» **Task brief**
Copy without pictures. Please restate each line of the listing exactly.

» **Materials provided**

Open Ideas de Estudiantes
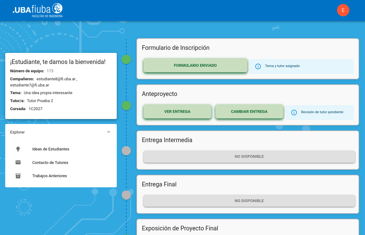 click(x=51, y=149)
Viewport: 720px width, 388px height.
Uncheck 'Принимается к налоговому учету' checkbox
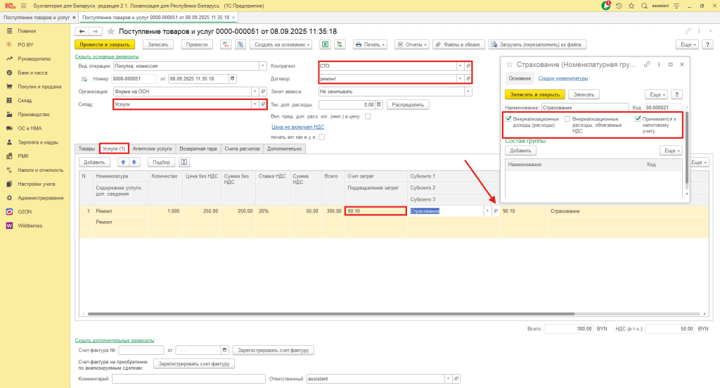coord(638,118)
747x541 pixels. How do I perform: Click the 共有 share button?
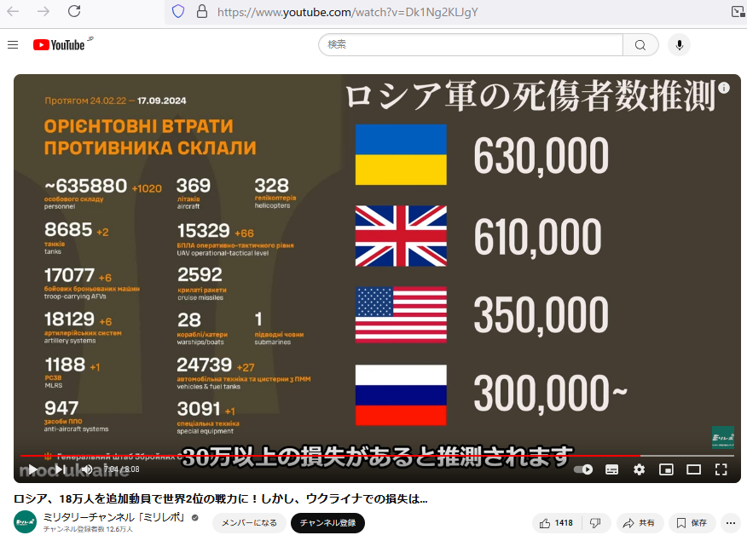(x=640, y=522)
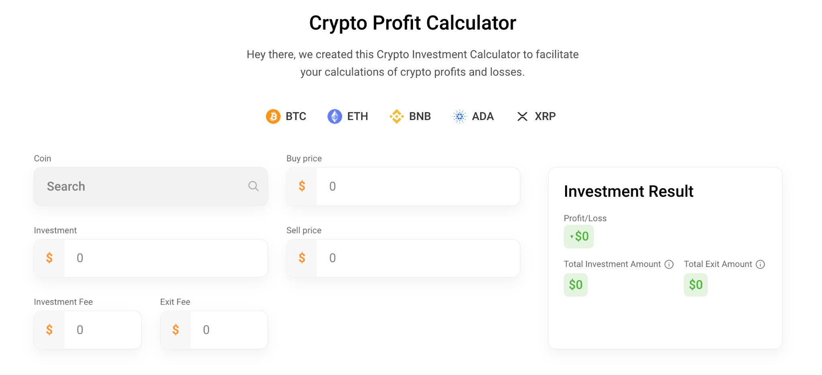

» **Answer to the exercise**
Open Ideas de Estudiantes
 click(x=51, y=149)
Viewport: 720px width, 388px height.
Uncheck 'Принимается к налоговому учету' checkbox
coord(638,118)
747x541 pixels. How do I perform: Click the 共有 share button?
(x=640, y=522)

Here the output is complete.